Per fortuna escono ancora dischi belli. Sono forse sempre meno, o almeno così ci sembra con il passare del tempo, ora che le nostre orecchie sono sempre più appesantite dalla saturazione delle uscite. Ma state tranquilli, quei dischi ci sono, sempre. A dicembre, in tempi di classifiche, è però lecito chiedersi: un disco molto bello può essere l’album dell’anno?
Diciamocelo chiaramente: no. La bellezza di un disco, la sua riuscita, le sue caratteristiche non bastano. L’album dell’anno deve ambire a superare l’opera stessa per incidere sul presente. Deve aprire una conversazione, un dibattito. Dentro e fuori il music business.
Se ci sono molti dischi belli sul mercato, sono pochi quelli che ci fanno venire voglia di parlare, discutere e, perché no, anche bonariamente litigare. E nessuno, nel 2025, ci è riuscito quanto Lux di Rosalía. Dall’uscita dell’imprevedibile primo singolo Berghain – che nominando il celebre locale berlinese ci ha mandato fuori strada rispetto al tripudio orchestrale su cui ruota – Rosalía è diventata la figura dominante della cultura pop di questi mesi. Dopo lo splendido Motomami (il nostro disco dell’anno 2022), chi si sarebbe mai aspettato un tale cambio di registro?
L’ambizione è sempre stata la forza di Rosalía; l’idea di poter trasformare il vecchio in nuovo, gli oggetti del passato in meraviglie del futuro. Così era successo con il flamenco dei primi dischi (Los Angeles e El mal querer), così è accaduto nuovamente con Lux, un tuffo nella musica classica ascoltata ai tempi del conservatorio che qui funge da escamotage sonoro per congiungere la terra con l’ultraterreno. Lux, come da titolo, artwork e capigliatura (la popstar sta girando con un’aureola bionda sui capelli mori) è infatti un dialogo personale dell’artista con Dio. Se già in passato Rosalía aveva apertamente lasciato fluire la propria spiritualità, qui la rende oggetto di discussione dell’opera. Lux è un disco che trascende il terreno e che, proprio con l’aiuto della composizione classica, cerca di creare un ponte con l’infinitezza.

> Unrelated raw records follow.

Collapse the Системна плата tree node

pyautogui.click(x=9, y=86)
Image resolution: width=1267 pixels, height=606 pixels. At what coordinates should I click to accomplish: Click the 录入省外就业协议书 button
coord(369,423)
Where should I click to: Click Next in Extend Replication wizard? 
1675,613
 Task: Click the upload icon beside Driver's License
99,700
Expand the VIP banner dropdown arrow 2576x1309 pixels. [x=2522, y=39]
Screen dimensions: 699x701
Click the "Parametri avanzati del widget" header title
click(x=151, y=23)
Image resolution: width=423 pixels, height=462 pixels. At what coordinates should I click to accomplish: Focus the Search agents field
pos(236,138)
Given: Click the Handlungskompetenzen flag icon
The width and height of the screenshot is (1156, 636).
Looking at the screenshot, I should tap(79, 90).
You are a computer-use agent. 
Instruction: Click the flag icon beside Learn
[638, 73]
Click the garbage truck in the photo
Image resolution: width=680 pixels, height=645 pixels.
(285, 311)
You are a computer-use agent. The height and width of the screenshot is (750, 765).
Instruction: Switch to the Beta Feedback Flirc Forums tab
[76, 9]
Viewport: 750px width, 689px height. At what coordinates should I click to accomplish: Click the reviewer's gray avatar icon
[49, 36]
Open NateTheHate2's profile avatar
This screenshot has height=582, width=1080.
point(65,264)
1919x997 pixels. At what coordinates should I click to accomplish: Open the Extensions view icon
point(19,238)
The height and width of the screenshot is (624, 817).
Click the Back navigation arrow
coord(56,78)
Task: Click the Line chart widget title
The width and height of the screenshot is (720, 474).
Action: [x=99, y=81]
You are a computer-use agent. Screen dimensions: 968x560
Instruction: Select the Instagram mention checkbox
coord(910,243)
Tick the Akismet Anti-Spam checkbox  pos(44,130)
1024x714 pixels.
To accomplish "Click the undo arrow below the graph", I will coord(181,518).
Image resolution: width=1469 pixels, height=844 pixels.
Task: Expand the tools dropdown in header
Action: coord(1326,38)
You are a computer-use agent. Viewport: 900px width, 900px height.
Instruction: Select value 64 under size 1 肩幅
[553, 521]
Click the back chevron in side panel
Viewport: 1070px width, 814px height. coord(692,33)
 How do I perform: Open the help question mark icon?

Un’ambizione che potrebbe sembrare quasi impossibile in un disco che, di base, parla la lingua del pop.
Eppure Rosalía tenta il salto e nelle 15 tracce del suo album s’innalza, trovandosi a tu per tu con la luce. E la concorrenza, di fronte a quest’opera, scompare. Mio Cristo Piange Diamanti, una delicata dichiarazione d’amore verso una persona amica, si rifà alle arie dell’opera italiana, facendo sbiancare chiunque negli ultimi decenni abbia tentato di scrivere una canzone – in italiano – capace di rendere omaggio alla storia musicale del nostro Paese. Il brano diventa così, quasi per paradosso, la più bella canzone italiana scritta nel 2025. E a scriverla è una popstar spagnola che, per il suo ruolo, nemmeno dovrebbe conoscere le regole e le strutture di quel gioco. Eppure ci riesce, con lo studio, l’attenzione, la cura. E, ancora, non ci si stanca di dirlo: l’ambizione.
In questi mesi abbiamo sottolineato l’importanza storica di un disco come Lux. Non solo per la sua scrittura illuminata, per i grandiosi arrangiamenti orchestrali (gli archi di Reliquia, il coro di Magnolias) o l’arrembante dinamica vocale di Rosalía, ma per l’idea, il pensiero, il concetto. I grandi dischi, infatti, nascono prima di tutto da grandi idee. Perché solo le grandi idee possono dialogare con l’infinitezza.
In un momento storico in cui concedersi totalmente alle proprie ambizioni è un rischio spesso rifiutato in nome dei follower, dell’algoritmo, delle views, Rosalía mette tutto in gioco e riscrive da capo la propria storia. E quello che arriva a noi ascoltatori, se abbiamo la voglia di entrarci dentro, è un album enorme, intrigante, dove le soluzioni armoniche e sonore, così come quelle fonetiche (le ormai celebri 13 lingue utilizzate in Lux e ribattute da ogni rivista di settore), ci conducono in imperiose cattedrali nel cielo.
Lux è un monumento alla musica pop. Il disco dell’anno. E forse, non solo questo.